I thought, “Maybe it’s not so easy to understand if you have this formal aspect of speech and spoken words and then some music.” So I thought, “I’ll take the more essential parts of the compositions, and make four longer pieces, and have it separate as music that stands for itself without words. So I took the basic parts, the most interesting – and this also, again, shows minimalism, the first one. It’s called ‘Two Keyboards’ – it’s really played on two keyboards with delays, there’s no sequencer. ‘Four Voices’ is composed in kind by sequence, a combination of both. ‘Four Guitars’ starts with sampled guitars, which for me at first, I’d never used before. We had a sample of a guitar, and were playing with it. And then ‘Twelve Samples’ is only playing with sampled sounds, without any synthesised sound, only sampled sound.
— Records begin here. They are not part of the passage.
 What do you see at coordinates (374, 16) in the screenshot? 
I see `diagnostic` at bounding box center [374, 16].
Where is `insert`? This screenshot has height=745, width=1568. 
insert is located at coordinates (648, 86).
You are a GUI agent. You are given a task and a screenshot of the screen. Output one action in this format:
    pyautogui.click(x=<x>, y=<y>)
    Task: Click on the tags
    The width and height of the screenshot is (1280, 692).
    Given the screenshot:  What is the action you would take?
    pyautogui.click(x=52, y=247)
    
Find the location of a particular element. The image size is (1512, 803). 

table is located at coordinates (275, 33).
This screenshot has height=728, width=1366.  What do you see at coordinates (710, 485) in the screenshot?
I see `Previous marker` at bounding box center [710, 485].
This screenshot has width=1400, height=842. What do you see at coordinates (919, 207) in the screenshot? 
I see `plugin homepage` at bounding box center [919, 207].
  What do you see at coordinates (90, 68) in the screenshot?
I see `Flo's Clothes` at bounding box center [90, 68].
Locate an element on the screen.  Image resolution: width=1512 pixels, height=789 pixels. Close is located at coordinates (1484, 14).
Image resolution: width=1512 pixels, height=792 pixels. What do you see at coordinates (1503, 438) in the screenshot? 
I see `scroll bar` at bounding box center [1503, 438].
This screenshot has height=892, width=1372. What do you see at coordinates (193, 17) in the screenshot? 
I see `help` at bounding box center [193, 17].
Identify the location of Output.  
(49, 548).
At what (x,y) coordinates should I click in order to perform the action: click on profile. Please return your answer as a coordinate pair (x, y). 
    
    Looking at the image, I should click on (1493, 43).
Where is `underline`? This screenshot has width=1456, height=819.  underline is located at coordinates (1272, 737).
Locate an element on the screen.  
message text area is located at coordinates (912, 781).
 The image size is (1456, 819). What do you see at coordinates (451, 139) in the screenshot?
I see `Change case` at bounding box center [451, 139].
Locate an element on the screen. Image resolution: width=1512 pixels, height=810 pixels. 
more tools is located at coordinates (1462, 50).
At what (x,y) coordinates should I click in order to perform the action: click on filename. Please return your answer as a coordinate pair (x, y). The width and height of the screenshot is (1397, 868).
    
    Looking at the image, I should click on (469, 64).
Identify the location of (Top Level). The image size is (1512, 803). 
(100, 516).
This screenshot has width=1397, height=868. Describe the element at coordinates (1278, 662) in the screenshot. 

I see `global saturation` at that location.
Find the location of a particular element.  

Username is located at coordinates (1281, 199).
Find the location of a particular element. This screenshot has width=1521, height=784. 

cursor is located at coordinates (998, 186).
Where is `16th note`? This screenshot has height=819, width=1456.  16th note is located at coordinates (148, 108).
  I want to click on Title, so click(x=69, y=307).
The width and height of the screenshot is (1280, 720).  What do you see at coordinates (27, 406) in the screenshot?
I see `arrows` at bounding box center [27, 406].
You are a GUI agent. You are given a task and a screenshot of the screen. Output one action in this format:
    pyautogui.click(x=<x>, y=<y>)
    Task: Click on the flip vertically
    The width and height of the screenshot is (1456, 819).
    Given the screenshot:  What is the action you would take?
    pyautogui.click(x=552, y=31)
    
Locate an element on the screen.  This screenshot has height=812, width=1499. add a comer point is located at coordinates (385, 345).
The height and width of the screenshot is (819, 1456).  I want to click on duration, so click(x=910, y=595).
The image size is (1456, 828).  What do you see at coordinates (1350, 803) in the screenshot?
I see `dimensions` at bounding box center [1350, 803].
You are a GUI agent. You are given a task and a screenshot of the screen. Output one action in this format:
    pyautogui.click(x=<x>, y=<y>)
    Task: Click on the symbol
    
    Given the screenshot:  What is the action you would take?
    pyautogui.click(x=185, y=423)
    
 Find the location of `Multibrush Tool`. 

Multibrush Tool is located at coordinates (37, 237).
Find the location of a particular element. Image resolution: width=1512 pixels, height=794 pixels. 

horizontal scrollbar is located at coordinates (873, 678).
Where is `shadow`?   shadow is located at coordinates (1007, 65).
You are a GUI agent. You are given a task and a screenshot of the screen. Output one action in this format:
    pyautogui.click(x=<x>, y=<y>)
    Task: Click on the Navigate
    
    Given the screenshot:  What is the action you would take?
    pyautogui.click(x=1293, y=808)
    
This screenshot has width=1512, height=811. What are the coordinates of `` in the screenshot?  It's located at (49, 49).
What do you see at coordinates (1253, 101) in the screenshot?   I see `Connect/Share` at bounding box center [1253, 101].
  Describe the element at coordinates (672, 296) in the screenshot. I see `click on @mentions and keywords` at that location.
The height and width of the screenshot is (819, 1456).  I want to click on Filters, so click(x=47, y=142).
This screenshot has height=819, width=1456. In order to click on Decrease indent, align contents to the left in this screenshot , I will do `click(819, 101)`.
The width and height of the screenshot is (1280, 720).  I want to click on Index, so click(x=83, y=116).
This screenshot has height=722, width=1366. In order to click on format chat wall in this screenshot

So I tried to bring in some steps of development in music like sampling and computer programming, This was ’88, so it was still with Atari and MIDI things, and technology which was very static. I always found it a bit boring, because, as I said before, I’m a live musician, and everything has to be more or less live. In the ’80s, the problem was that you had interesting facilities with MIDI and computers , but you could not use it live – you could not play it live with it. You could use it in a studio and type in your notes and everything was fine, but then you want to change something and you have to stop and you listen again. Very soon you lose any feeling for the music because it gets too mathematical. That’s the great advantage of today’s programs – you can just play and try and it doesn’t stop and it works and the programs are stable! [laughs] So it’s still fun in a way. The biggest problem for composing music is that you have a structure – what you have in films, in a dramaturgy, in a way. You have a start, and then it goes up, and something happens and then it goes down, and the same has to happen in music, and this is very difficult if you always stop and write something. [Now] when you play, you have a feeling for the timing, and you say “boom-boom-boom – now something has to come, something has to change.” Otherwise it gets boring… It don’t matter if it’s dance music or if it’s classical or if it’s jazz, or whatever – it has to attract a listener, so that he listens to it and follows your ideas.